Tandaseru — Sultan Tidore Husain Alting Sjah kembali mengingatkan kepada Pemerintah Provinsi Maluku Utara agar tidak berdalih membangun kawasan khusus ibukota Sofifi “rasa” Daerah Otonomi Baru (DOB).
Ia menegaskan, hal itu sudah diantisipasi mendiang Sultan Djafar Sjah dengan mengeluarkan Maklumat Nomor 01/KT/2010. Maklumat tersebut, kata Sultan Husain, bersifat resmi sehingga Bobato dan keluarga adat Tidore wajib tunduk dan patuh.
Hal ini ditegaskan Sultan usai perayaan Hari Jadi Tidore (HJT) ke-913 di Kedaton Kesultanan Tidore, Senin (12/4).
Anggota DPD RI itu mengatakan, berbicara kawasan khusus Sofifi, daerah lain atau daerah yang berada dalam wilayah Kesultanan Tidore juga pantas untuk maju.
“Tetapi untuk maju itu dia harus membuat daerah otonom baru? Tidak juga. Masih ada skema lain. Kalau bicara daerah otonom baru, prosesnya tentu sangat panjang yang harus melalui dengan undang-undang, terbitnya sebuah undang-undang dan proses harus mulai dari bawah. Tidak boleh ‘potong kompas’ seperti saat ini,” ujar Sultan.
Ia menyatakan sangat menghormati Kementerian Dalam Negeri yang dengan ketulusan hati telah menjadikan kawasan khusus ibukota Sofifi.

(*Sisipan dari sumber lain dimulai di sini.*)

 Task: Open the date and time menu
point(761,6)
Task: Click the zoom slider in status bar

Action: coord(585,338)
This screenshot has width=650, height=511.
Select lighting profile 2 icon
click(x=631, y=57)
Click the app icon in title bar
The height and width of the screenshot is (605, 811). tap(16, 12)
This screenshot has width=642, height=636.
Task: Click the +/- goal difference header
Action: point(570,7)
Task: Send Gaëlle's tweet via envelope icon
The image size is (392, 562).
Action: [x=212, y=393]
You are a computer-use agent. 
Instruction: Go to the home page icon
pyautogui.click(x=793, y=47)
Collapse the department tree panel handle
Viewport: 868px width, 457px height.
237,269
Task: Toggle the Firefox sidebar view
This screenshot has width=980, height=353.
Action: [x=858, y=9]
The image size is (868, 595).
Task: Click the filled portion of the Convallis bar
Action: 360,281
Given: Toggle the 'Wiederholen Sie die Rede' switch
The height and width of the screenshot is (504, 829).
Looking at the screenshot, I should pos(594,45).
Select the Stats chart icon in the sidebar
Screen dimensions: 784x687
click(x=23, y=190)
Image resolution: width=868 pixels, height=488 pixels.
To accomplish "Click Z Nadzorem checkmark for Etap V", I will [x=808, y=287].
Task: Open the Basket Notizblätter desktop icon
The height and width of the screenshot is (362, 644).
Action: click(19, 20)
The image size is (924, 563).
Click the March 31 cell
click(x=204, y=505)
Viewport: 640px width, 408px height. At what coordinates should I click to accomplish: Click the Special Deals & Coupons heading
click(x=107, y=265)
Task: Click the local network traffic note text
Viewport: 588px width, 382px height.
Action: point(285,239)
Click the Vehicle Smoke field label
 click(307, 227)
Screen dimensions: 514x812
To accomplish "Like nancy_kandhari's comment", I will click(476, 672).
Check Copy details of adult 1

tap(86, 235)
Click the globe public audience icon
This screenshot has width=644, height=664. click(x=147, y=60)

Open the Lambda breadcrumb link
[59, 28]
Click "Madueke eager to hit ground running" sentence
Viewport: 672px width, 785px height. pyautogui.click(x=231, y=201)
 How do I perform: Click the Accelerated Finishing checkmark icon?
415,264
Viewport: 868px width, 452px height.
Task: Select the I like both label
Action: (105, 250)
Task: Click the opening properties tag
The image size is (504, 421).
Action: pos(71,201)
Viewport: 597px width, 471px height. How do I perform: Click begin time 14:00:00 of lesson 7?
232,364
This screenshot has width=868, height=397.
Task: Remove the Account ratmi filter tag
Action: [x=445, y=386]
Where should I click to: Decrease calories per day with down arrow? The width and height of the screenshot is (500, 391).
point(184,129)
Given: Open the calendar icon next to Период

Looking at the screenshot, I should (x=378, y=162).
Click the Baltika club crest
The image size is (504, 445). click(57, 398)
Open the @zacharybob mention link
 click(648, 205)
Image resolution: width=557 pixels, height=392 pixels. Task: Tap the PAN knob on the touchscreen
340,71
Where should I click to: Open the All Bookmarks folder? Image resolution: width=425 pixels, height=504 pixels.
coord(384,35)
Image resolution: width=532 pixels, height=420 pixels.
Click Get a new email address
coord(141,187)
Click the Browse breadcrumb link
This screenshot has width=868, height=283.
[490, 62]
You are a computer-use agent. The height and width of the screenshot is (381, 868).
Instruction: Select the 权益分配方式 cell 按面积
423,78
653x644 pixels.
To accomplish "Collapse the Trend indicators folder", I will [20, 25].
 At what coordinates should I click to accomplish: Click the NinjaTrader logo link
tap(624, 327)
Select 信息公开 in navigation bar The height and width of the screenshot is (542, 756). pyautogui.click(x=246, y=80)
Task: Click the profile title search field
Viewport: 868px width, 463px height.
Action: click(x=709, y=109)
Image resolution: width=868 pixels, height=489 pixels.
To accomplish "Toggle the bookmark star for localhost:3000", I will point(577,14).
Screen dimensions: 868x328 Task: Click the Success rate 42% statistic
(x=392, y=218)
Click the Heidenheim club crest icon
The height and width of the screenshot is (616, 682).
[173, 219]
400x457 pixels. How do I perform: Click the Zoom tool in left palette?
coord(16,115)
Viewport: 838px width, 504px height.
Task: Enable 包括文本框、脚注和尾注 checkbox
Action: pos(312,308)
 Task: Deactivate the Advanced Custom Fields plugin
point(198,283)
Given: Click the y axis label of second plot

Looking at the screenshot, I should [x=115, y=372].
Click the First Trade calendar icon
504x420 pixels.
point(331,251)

“Saya menghormati Mendagri, dengan ketulusan dan kesucian mau menjadikan ini sebagai kawasan khusus supaya Sofifi bisa menampakkan wajah-wajahkota dari sebuah kota provinsi, kita oke saja. Tetapi kalau cuma bergeser atau bicara otonom baru, saya takut akan menimbulkan permasalahan baru, justru bukan mengatasi masalah malah menimbulkan masalah baru,” ungkap Sultan.
Sultan juga sangat menyesalkan sikap Pemprov yang seenaknya menentukan kawasan khusus Sofifi tanpa melibatkan masyarakat.
“Saya menginginkan adanya kawasan khusus ini, tapi sekiranyaPpemerintah Provinsi harus tahu diri. Ada etikanya, mari torang (kita, red) duduk sama-sama, duduk bacerita, supaya dia jadi sadap, jadi marasai begitu, supaya enak. Tidak boleh sepihak. Syarat dari mandiri kan semua ini kan ada wilayah ada masyarakat, dan ada hukumnya. Masyarakat ada, kenapa tidak panggil masyarakat? Cuma penguasa sendiri yang berdiri menentukan. Saya harus mengingatkan ini kepada Abdul Gani Kasuba (AGK), kiai haji sebagai seorang Gubernur. Sebagai seorang ulama, saya taruh di atas saya punya kepala. Tetapi sebagai seorang Gubernur, saya harus mengkritisi ini, biar dia sadar, bahwa dia jadi Gubernur itu ada rakyatnya. Ada orang yang dia perintahkan, dan ada orang yang mau diperintah, jangan dia seenaknya begitu. Yang memerintah dan diperintah. Tentu perintah ini, perintah yang baik,” tegasnya.